抜粋資料:
============

不必要なケージやクレートは廃⽌となるのか? EUの現状をブリュッセルでロビー活動を続ける専⾨家に聞く。
【開催概要】
開催日時 : 2024年10月31日(木) 日本時間 18:00-19:30
登壇者 : オルガ・キコウ博士 (Dr. Olga Kikou), The European Institute for Animal Law and Policy(「欧州動物のための法律と政策研究所」)にて立法提言戦略の責任者 (アドボカシーディレクター)
お申込み : こちらのPeatixにてお申し込み
開催挨拶 : 植木美希 日本獣医生命科学大学 名誉教授 AWFCJ 代表
開催方法 : Zoom ウェビナー (お申し込み後、事前にメールで開催方法の詳細をご案内いたします)
言語 : 日本語・英語 (2言語で聴講可)
参加 : 参加無料
主催 : アニマルウェルフェア・フード・コミュニティー・ジャパン (AWFCJ)

============

記録一覧:
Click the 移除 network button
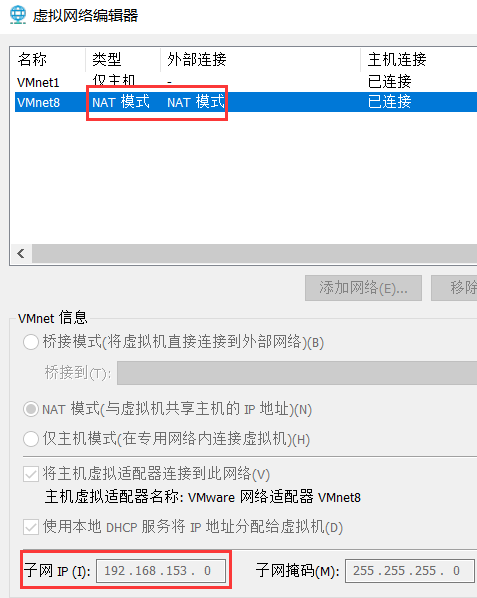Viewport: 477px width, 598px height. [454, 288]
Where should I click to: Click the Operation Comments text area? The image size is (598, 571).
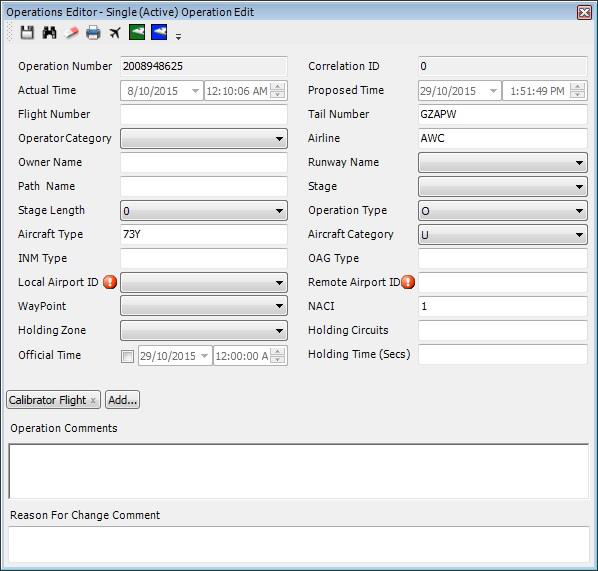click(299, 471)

============

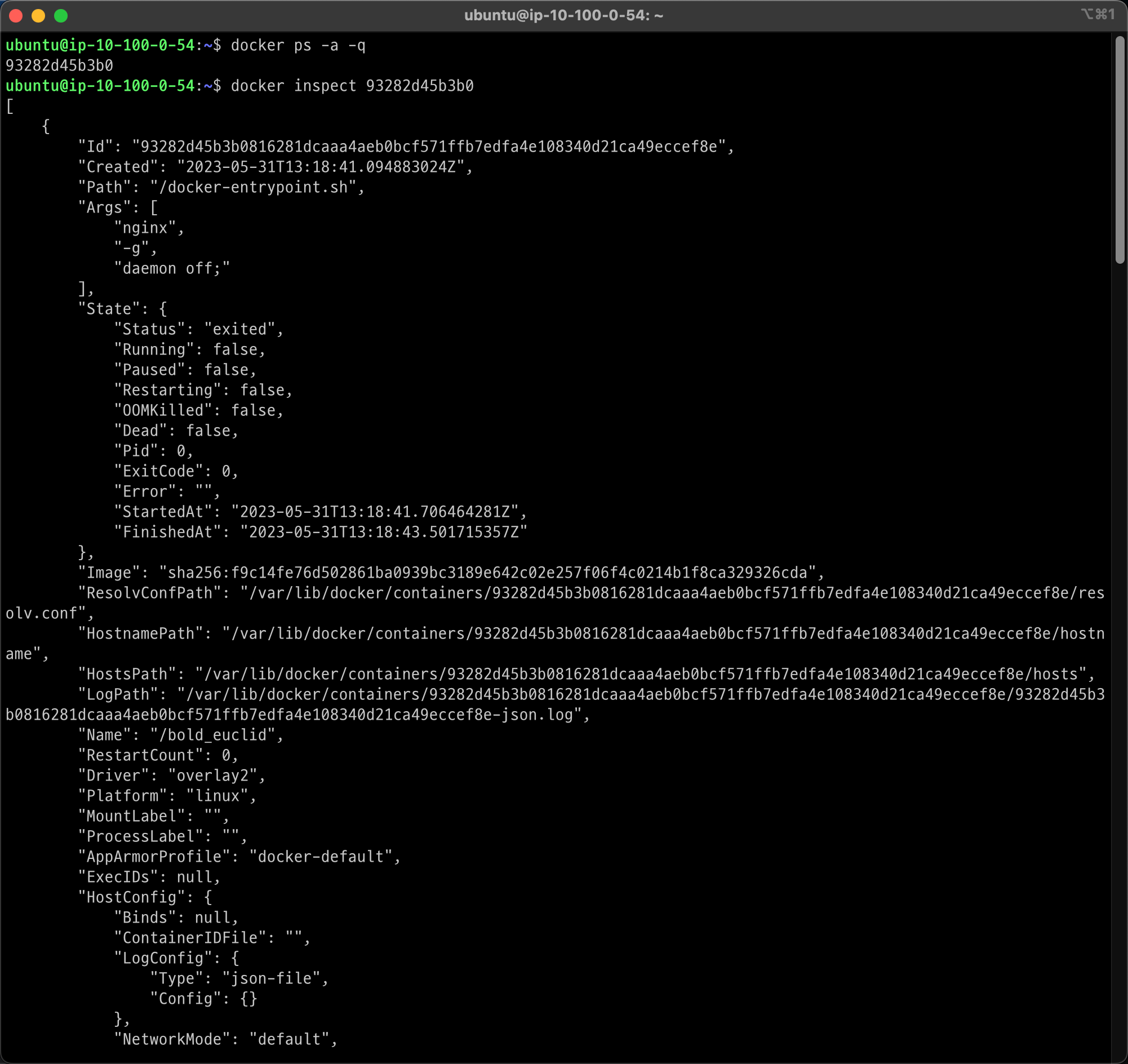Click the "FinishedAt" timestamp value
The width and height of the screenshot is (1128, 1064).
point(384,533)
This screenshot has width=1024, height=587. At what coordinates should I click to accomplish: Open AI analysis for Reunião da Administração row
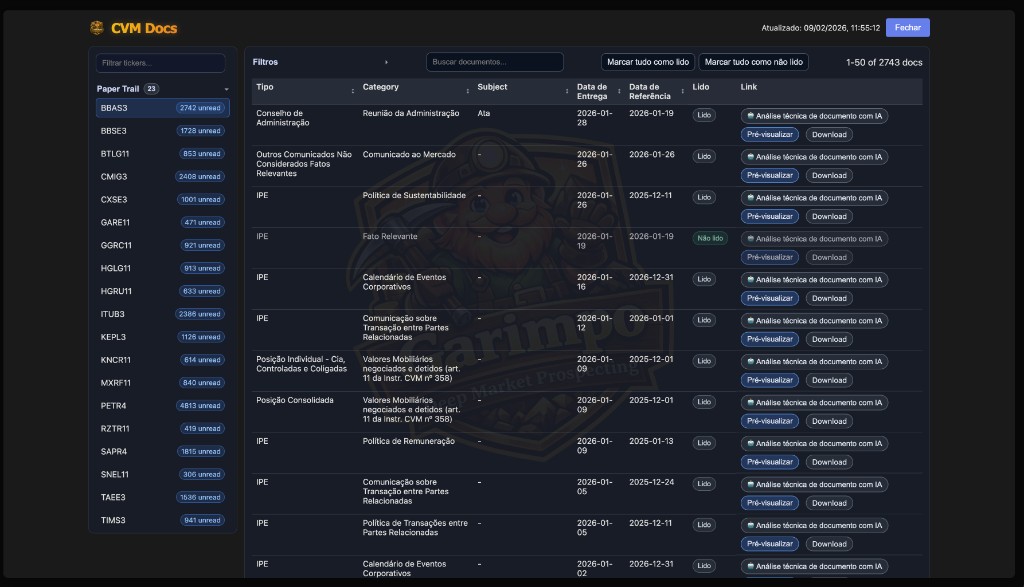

============

課題の要件:
上の講演会告知文から、「不必要なケージやクレートは廃」から下って「主催 : アニマルウェルフェア・フード・コミュニティー・ジャパン (AWFCJ)」までの全部を一字も変えずに書き写すこと。

課題の解答:
不必要なケージやクレートは廃⽌となるのか? EUの現状をブリュッセルでロビー活動を続ける専⾨家に聞く。
【開催概要】
開催日時 : 2024年10月31日(木) 日本時間 18:00-19:30
登壇者 : オルガ・キコウ博士 (Dr. Olga Kikou), The European Institute for Animal Law and Policy(「欧州動物のための法律と政策研究所」)にて立法提言戦略の責任者 (アドボカシーディレクター)
お申込み : こちらのPeatixにてお申し込み
開催挨拶 : 植木美希 日本獣医生命科学大学 名誉教授 AWFCJ 代表
開催方法 : Zoom ウェビナー (お申し込み後、事前にメールで開催方法の詳細をご案内いたします)
言語 : 日本語・英語 (2言語で聴講可)
参加 : 参加無料
主催 : アニマルウェルフェア・フード・コミュニティー・ジャパン (AWFCJ)